Data items
=====

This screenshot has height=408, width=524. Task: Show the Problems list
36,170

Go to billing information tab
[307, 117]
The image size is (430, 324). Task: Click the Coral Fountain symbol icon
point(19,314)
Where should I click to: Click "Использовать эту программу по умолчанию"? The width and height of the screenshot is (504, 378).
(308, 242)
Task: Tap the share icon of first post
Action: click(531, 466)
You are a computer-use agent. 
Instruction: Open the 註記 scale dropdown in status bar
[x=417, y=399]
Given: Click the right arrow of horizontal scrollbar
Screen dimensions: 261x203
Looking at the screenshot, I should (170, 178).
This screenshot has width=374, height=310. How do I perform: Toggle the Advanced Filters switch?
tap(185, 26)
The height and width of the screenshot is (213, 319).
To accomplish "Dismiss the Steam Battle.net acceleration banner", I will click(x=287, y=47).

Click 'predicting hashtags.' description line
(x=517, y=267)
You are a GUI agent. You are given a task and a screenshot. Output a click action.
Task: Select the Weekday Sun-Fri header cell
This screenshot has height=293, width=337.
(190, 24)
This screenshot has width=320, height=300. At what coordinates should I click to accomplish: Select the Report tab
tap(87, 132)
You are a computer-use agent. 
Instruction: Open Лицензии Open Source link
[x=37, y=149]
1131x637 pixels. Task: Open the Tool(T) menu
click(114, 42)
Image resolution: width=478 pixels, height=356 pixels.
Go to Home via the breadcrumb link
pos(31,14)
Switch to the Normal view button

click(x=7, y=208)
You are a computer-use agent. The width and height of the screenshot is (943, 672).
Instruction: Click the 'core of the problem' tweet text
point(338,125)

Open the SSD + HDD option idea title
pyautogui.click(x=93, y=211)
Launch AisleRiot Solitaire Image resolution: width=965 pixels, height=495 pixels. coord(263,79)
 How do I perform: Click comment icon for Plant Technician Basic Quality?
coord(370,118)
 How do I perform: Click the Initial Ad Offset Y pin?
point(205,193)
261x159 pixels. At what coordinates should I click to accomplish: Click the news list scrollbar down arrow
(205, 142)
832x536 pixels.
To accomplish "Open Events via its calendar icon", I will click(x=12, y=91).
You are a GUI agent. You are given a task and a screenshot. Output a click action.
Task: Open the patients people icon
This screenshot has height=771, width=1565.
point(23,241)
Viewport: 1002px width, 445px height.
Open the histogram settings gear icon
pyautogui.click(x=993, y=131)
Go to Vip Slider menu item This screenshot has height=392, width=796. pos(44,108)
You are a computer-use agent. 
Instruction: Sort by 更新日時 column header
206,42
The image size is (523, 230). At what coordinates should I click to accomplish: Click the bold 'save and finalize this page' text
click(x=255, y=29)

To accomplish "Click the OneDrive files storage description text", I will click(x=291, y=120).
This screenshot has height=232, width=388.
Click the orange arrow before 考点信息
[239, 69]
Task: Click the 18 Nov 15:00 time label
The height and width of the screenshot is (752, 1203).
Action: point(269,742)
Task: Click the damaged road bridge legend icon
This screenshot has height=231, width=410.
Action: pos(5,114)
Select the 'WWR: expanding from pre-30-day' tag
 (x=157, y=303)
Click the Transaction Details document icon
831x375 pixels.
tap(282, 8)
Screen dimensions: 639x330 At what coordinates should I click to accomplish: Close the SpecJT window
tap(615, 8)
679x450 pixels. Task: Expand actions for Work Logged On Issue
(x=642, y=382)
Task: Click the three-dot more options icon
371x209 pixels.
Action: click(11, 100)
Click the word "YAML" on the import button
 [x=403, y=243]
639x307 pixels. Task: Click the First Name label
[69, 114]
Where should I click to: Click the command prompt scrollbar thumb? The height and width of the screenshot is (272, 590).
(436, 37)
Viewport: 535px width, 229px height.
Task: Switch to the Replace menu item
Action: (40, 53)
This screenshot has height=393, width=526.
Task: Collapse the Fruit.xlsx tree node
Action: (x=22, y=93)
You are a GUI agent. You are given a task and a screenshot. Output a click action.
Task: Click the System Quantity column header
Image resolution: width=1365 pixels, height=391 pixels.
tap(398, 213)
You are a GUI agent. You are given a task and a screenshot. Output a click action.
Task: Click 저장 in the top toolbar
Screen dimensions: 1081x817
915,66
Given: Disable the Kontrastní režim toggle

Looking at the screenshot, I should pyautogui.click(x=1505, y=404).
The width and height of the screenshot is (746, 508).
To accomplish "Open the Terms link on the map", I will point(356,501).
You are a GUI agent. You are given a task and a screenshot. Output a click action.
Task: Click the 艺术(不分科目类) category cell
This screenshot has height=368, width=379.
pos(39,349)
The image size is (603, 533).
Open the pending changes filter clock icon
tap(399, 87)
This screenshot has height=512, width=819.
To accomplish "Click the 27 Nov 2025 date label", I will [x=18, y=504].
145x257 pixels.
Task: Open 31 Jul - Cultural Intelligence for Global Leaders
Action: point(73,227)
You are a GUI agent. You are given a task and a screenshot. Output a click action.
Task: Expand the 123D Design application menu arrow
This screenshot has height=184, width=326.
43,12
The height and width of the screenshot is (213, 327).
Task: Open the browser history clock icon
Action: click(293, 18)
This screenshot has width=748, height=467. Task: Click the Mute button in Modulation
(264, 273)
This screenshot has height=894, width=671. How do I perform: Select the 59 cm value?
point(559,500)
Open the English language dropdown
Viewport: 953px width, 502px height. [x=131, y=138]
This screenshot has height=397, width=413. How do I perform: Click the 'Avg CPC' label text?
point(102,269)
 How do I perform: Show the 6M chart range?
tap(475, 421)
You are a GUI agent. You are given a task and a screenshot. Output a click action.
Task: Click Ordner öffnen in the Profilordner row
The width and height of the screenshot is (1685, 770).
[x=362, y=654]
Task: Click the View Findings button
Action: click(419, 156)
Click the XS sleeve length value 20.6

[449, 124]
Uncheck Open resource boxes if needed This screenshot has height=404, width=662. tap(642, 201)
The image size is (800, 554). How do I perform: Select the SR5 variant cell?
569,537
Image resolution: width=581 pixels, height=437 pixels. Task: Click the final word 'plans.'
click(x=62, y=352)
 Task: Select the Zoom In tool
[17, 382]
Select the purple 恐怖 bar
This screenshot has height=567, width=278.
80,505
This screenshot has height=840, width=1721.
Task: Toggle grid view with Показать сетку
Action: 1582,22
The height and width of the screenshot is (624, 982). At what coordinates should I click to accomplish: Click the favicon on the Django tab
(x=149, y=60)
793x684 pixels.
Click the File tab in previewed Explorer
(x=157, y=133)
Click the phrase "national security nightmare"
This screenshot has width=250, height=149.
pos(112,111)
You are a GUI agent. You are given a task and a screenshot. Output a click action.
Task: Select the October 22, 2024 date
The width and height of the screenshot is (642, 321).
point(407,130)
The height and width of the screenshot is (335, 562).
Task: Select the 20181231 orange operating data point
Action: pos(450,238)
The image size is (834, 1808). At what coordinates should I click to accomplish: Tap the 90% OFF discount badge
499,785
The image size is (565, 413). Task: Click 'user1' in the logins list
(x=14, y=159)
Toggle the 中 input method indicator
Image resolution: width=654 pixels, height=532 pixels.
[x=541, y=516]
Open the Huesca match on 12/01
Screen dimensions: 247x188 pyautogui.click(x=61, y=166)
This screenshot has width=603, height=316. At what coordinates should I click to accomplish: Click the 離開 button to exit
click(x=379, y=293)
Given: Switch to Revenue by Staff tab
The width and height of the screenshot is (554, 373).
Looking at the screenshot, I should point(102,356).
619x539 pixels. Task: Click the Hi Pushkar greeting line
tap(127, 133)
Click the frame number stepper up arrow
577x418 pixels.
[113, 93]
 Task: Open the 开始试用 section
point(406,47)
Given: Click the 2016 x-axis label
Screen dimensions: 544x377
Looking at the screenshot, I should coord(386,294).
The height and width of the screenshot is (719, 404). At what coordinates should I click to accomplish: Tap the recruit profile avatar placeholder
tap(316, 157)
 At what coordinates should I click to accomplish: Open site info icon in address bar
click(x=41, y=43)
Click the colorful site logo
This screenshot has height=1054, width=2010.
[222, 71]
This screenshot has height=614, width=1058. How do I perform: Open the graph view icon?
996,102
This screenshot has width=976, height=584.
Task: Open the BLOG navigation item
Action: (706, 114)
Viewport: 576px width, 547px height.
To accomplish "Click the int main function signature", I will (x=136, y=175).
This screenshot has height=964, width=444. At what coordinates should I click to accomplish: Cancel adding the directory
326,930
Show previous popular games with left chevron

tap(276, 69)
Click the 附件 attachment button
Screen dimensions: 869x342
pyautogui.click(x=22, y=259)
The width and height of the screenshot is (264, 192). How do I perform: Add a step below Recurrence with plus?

=====

• _WHAT THIS TASK INVOLVES_
Could you return exactly the stretch of the data above that starts at the line with "Go to Home via the breadcrumb link" and ends at the line with "832x536 pixels.", both lines included?

• _COMPLETED TASK_
Go to Home via the breadcrumb link
pos(31,14)
Switch to the Normal view button

click(x=7, y=208)
You are a computer-use agent. The width and height of the screenshot is (943, 672).
Instruction: Click the 'core of the problem' tweet text
point(338,125)

Open the SSD + HDD option idea title
pyautogui.click(x=93, y=211)
Launch AisleRiot Solitaire Image resolution: width=965 pixels, height=495 pixels. coord(263,79)
 How do I perform: Click comment icon for Plant Technician Basic Quality?
coord(370,118)
 How do I perform: Click the Initial Ad Offset Y pin?
point(205,193)
261x159 pixels. At what coordinates should I click to accomplish: Click the news list scrollbar down arrow
(205, 142)
832x536 pixels.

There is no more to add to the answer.